▶ [Task item]: For each line in the data below, write an exact copy.

▶ [Dataset extract]:
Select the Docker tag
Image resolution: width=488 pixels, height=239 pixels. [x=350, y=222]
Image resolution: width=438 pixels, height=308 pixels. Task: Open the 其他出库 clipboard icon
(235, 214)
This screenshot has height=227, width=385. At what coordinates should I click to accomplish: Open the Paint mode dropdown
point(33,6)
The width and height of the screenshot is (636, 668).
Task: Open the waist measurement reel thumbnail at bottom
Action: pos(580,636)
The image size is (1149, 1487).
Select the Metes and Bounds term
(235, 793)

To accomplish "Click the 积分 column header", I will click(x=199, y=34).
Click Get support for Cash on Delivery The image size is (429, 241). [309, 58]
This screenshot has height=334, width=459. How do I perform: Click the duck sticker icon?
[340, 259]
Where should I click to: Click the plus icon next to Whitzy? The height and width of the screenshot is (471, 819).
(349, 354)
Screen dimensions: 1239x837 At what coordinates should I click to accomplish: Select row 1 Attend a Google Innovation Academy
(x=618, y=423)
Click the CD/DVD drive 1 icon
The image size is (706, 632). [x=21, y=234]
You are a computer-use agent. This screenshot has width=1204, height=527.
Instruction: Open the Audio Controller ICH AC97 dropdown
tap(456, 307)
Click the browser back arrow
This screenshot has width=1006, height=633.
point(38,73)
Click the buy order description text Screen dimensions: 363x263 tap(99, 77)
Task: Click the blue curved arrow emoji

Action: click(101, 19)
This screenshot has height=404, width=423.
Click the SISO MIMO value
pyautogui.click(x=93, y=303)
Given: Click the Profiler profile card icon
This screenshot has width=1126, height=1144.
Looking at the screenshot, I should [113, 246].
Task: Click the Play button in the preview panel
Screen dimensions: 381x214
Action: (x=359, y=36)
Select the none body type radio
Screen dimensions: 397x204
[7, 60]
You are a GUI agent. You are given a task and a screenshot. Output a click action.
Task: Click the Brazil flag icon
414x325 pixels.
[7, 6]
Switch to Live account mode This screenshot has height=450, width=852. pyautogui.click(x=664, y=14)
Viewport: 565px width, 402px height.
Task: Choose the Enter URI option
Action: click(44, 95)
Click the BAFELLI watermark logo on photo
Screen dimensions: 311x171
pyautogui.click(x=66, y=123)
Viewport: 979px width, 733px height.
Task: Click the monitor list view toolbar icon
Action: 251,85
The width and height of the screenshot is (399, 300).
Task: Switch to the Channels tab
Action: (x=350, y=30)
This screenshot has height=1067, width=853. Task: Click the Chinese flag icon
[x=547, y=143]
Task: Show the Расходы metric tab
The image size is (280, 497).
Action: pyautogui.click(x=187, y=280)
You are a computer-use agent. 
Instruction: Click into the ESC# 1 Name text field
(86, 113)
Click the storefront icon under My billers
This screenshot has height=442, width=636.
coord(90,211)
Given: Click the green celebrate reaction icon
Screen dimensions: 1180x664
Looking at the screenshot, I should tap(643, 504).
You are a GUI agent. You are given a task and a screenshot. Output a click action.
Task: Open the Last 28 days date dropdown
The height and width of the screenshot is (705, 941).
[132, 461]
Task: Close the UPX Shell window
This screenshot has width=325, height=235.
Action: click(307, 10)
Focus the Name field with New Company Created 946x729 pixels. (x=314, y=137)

▶ [Written response]:
Select the Docker tag
Image resolution: width=488 pixels, height=239 pixels. [x=350, y=222]
Image resolution: width=438 pixels, height=308 pixels. Task: Open the 其他出库 clipboard icon
(235, 214)
This screenshot has height=227, width=385. At what coordinates should I click to accomplish: Open the Paint mode dropdown
point(33,6)
The width and height of the screenshot is (636, 668).
Task: Open the waist measurement reel thumbnail at bottom
Action: pos(580,636)
The image size is (1149, 1487).
Select the Metes and Bounds term
(235, 793)

To accomplish "Click the 积分 column header", I will click(x=199, y=34).
Click Get support for Cash on Delivery The image size is (429, 241). [309, 58]
This screenshot has height=334, width=459. How do I perform: Click the duck sticker icon?
[340, 259]
Where should I click to: Click the plus icon next to Whitzy? The height and width of the screenshot is (471, 819).
(349, 354)
Screen dimensions: 1239x837 At what coordinates should I click to accomplish: Select row 1 Attend a Google Innovation Academy
(x=618, y=423)
Click the CD/DVD drive 1 icon
The image size is (706, 632). [x=21, y=234]
You are a computer-use agent. This screenshot has width=1204, height=527.
Instruction: Open the Audio Controller ICH AC97 dropdown
tap(456, 307)
Click the browser back arrow
This screenshot has width=1006, height=633.
point(38,73)
Click the buy order description text Screen dimensions: 363x263 tap(99, 77)
Task: Click the blue curved arrow emoji

Action: click(101, 19)
This screenshot has height=404, width=423.
Click the SISO MIMO value
pyautogui.click(x=93, y=303)
Given: Click the Profiler profile card icon
This screenshot has width=1126, height=1144.
Looking at the screenshot, I should [113, 246].
Task: Click the Play button in the preview panel
Screen dimensions: 381x214
Action: (x=359, y=36)
Select the none body type radio
Screen dimensions: 397x204
[7, 60]
You are a GUI agent. You are given a task and a screenshot. Output a click action.
Task: Click the Brazil flag icon
414x325 pixels.
[7, 6]
Switch to Live account mode This screenshot has height=450, width=852. pyautogui.click(x=664, y=14)
Viewport: 565px width, 402px height.
Task: Choose the Enter URI option
Action: click(44, 95)
Click the BAFELLI watermark logo on photo
Screen dimensions: 311x171
pyautogui.click(x=66, y=123)
Viewport: 979px width, 733px height.
Task: Click the monitor list view toolbar icon
Action: 251,85
The width and height of the screenshot is (399, 300).
Task: Switch to the Channels tab
Action: (x=350, y=30)
This screenshot has height=1067, width=853. Task: Click the Chinese flag icon
[x=547, y=143]
Task: Show the Расходы metric tab
The image size is (280, 497).
Action: pyautogui.click(x=187, y=280)
You are a computer-use agent. 
Instruction: Click into the ESC# 1 Name text field
(86, 113)
Click the storefront icon under My billers
This screenshot has height=442, width=636.
coord(90,211)
Given: Click the green celebrate reaction icon
Screen dimensions: 1180x664
Looking at the screenshot, I should tap(643, 504).
You are a GUI agent. You are given a task and a screenshot. Output a click action.
Task: Open the Last 28 days date dropdown
The height and width of the screenshot is (705, 941).
[132, 461]
Task: Close the UPX Shell window
This screenshot has width=325, height=235.
Action: click(307, 10)
Focus the Name field with New Company Created 946x729 pixels. (x=314, y=137)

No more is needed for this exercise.